Du tactile à la kinect, ces dispositifs nous proposent un mode de fonctionnement non pas technique mais relationnel. On entre en contact et en relation avec la surface son I-phone, on dialogue avec le décor virtuel de sa kinect etc… Aujourd’hui on s’achète un smartphone comme on s’achetait une belle voiture dans les années 60 à la différence près que ce qu’on en garde réellement ce n’est pas un bel objet, celui-ci étant voué à une obsolescence programmée, mais seulement des manières de vivre.
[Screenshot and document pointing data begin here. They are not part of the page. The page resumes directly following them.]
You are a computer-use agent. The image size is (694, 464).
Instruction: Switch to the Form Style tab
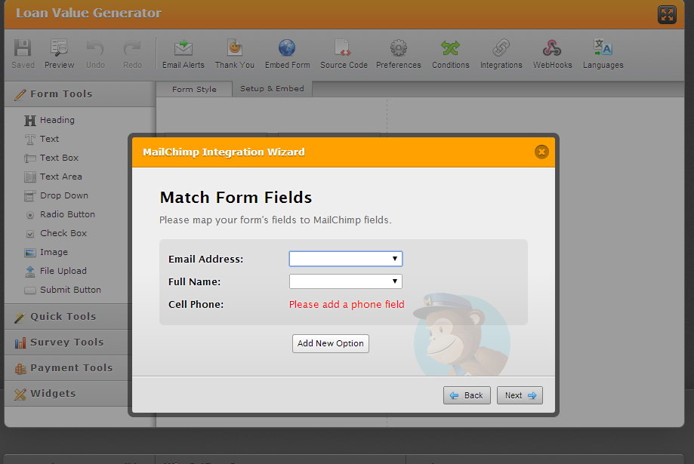pos(194,89)
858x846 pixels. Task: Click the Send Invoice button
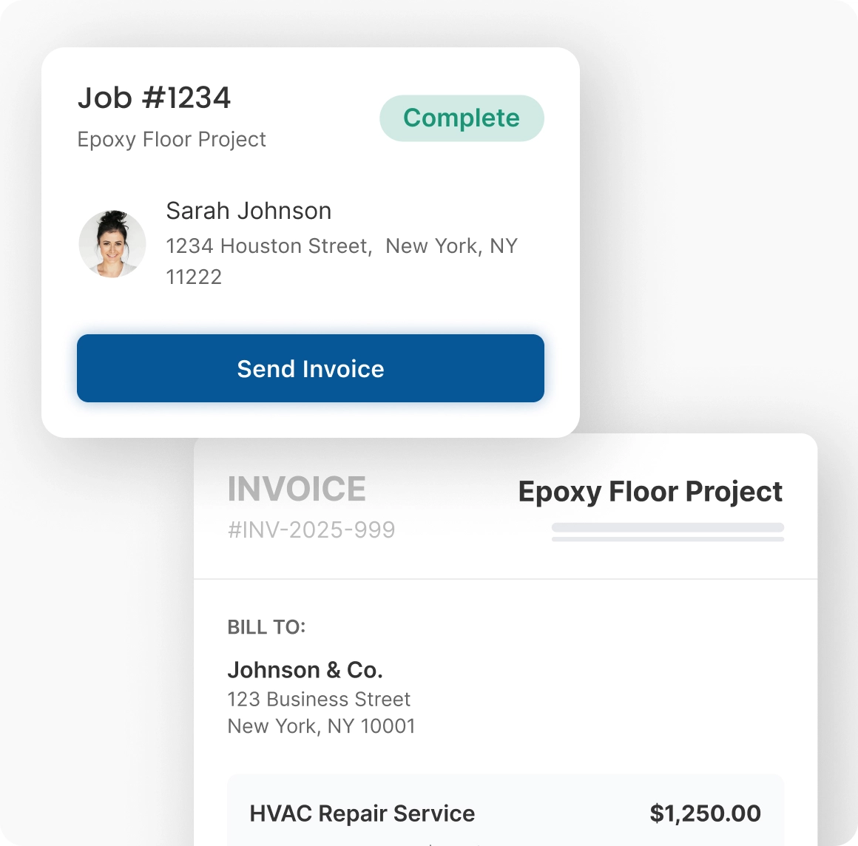click(x=311, y=368)
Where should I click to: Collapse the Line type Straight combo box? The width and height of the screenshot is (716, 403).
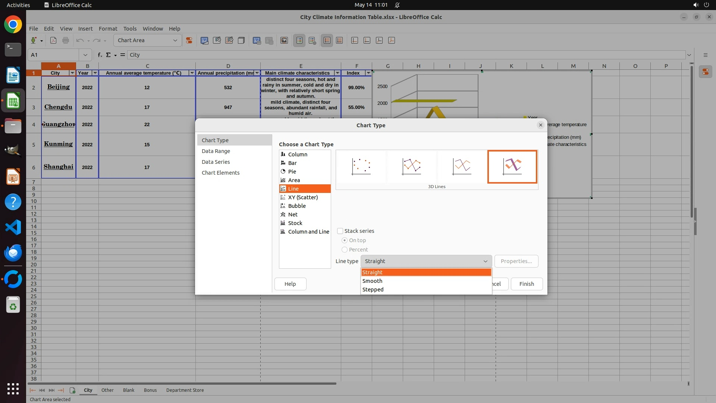426,261
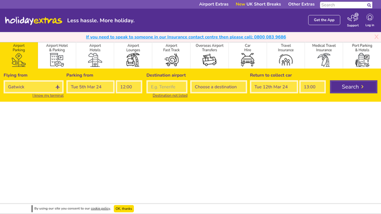Viewport: 381px width, 214px height.
Task: Open the Destination not listed link
Action: pyautogui.click(x=170, y=96)
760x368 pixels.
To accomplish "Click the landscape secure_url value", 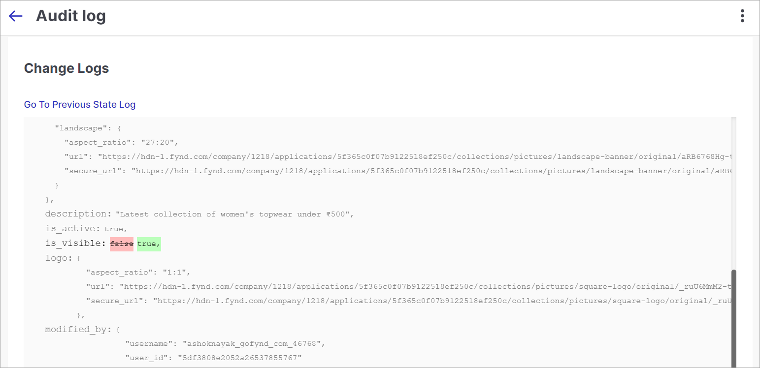I will coord(434,171).
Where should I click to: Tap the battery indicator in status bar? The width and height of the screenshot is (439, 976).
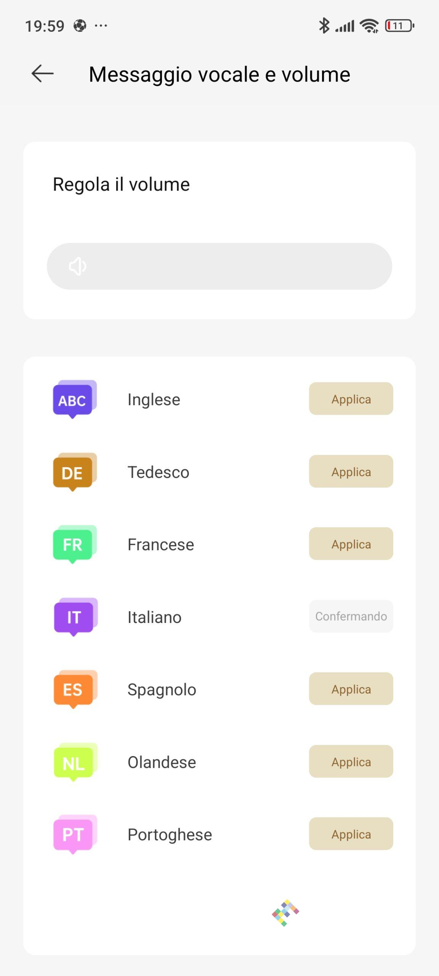pos(399,26)
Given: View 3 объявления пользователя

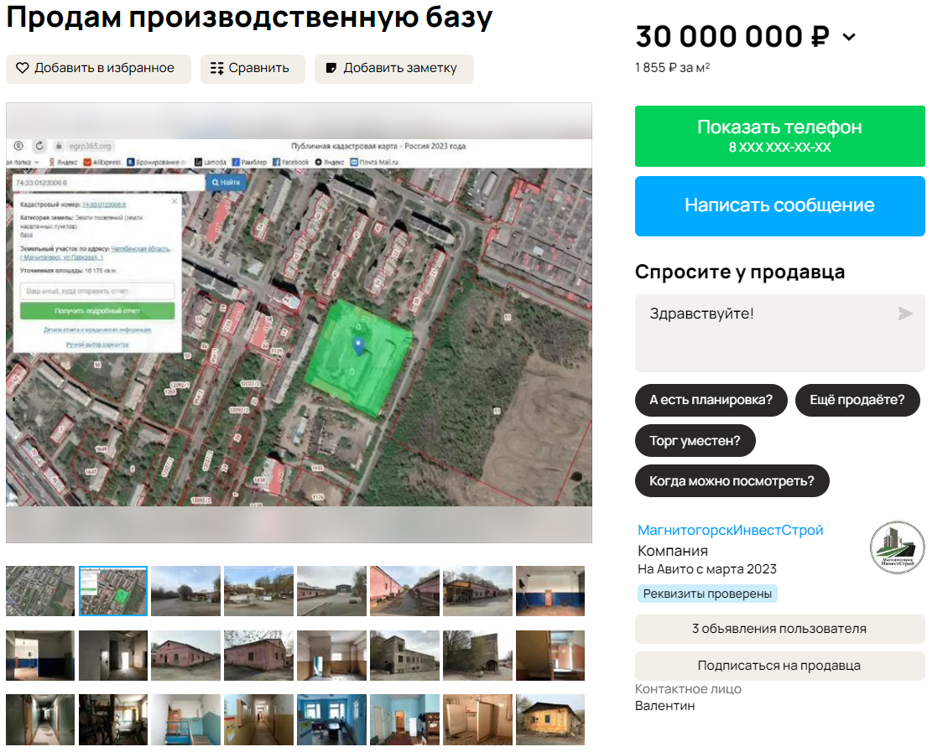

« La conception qui revient à établir une relation à long terme avec chaque client au lieu de multiplier les transactions séparées avec un grand nombre de consommateurs repose en fait sur l’ambition de transformer en marchandise l’ensemble des expériences qui constituent une vie humaine. Les spécialistes marketing utilisent l’expression «lifetime value» (LTV) pour souligner les avantages de la logique de l’accès sur celle du produit en termes de durée de la relation marchande avec le client.(…) La clé du succès c’est alors de trouver le mécanisme le plus susceptible de fidéliser le client à vie. » , écrivait déjà Jeremy Rifkin en l’an 2000 dans L’Age l’accès.